Это признание настолько потрясло Джессику, что она едва не задохнулась от удивления. Покраснев, она наконец сказала:
— Наверно, и я была не идеальной дочерью. Но в последнее время я много думала о тебе, об отце, о дедушке, обо всем, что случилось, и мне кажется, что я начинаю понимать, почему тебе так необходимо было вырваться…
— Ты правда понимаешь? А вот мне теперь кажется, что я была не так уж права. Тогда я, конечно, думала, что я совершаю настоящий подвиг и что только так я смогу остаться собой и не превратиться в пустоголовое, скучное, до омерзения добропорядочное бесполое существо, которое твой дед хотел из меня сделать. — Губы Арлетты слегка скривились. — Но сейчас мне начинает казаться, что с начала и до конца это было чистое сумасбродство.
— И все равно ты имела право решать сама за себя.
— Возможно. Просто вместо того, чтобы уехать в другое место и попытаться создать что-то свое, я предпочла болтаться по здешним кабакам и показывать Клоду Фрейзеру фигу в кармане. А иногда и не в кармане. Так я упустила свой шанс стать самостоятельной, стать кем-то или чем-то и навсегда осталась «его беспутной дочерью». Ты меня понимаешь?
— Но ведь тебя ни к чему не готовили и ничего от тебя не требовали.
— О, это просто отговорка.
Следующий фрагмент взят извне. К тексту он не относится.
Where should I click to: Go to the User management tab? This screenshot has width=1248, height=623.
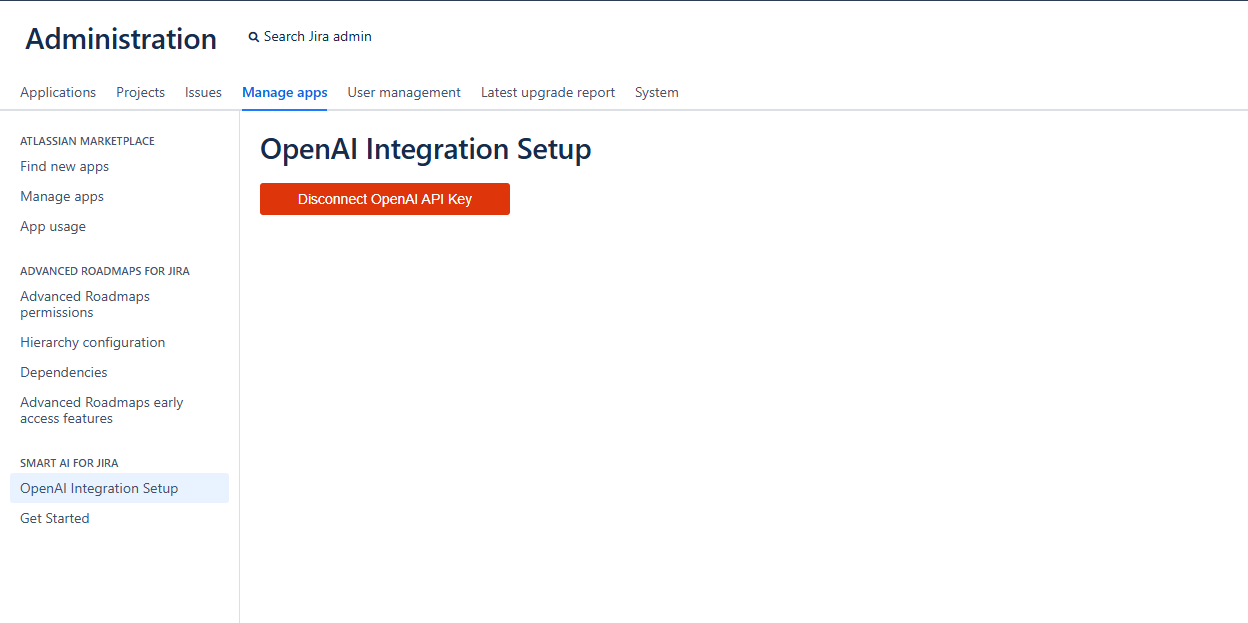[x=404, y=92]
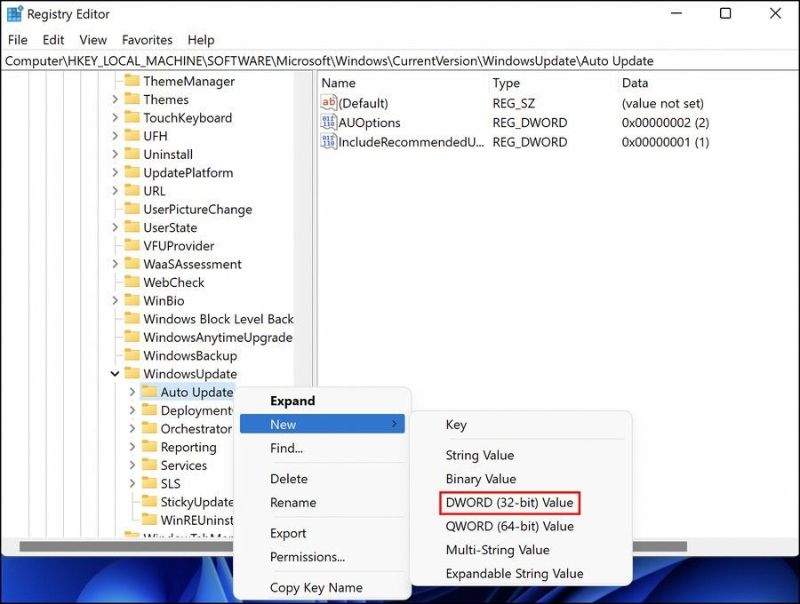
Task: Expand the WinBio key chevron
Action: [115, 301]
Если бы я захотела, я могла бы учиться, поступить в колледж или университет. Если бы твой отец не погиб, я бы, наверное, так и сделала, но вместо этого я плыла по течению, от мужчины к мужчине, позволяя им заботиться обо мне и подсказывать, что и как делать. В конце концов все они начинали напоминать мне твоего деда, и я уходила от них, чтобы через месяц, через полгода начать все сначала.
— Тогда были другие времена… — Джессика не понимала, почему ей так хочется найти для матери хоть какое-то оправдание, поскольку никогда прежде такого желания в ней не возникало. Да и Арлетта вряд ли в этом нуждалась. Должно быть, Джессика просто сожалела о ее впустую потраченной жизни и о тех годах, которые они провели отдельно друг от друга.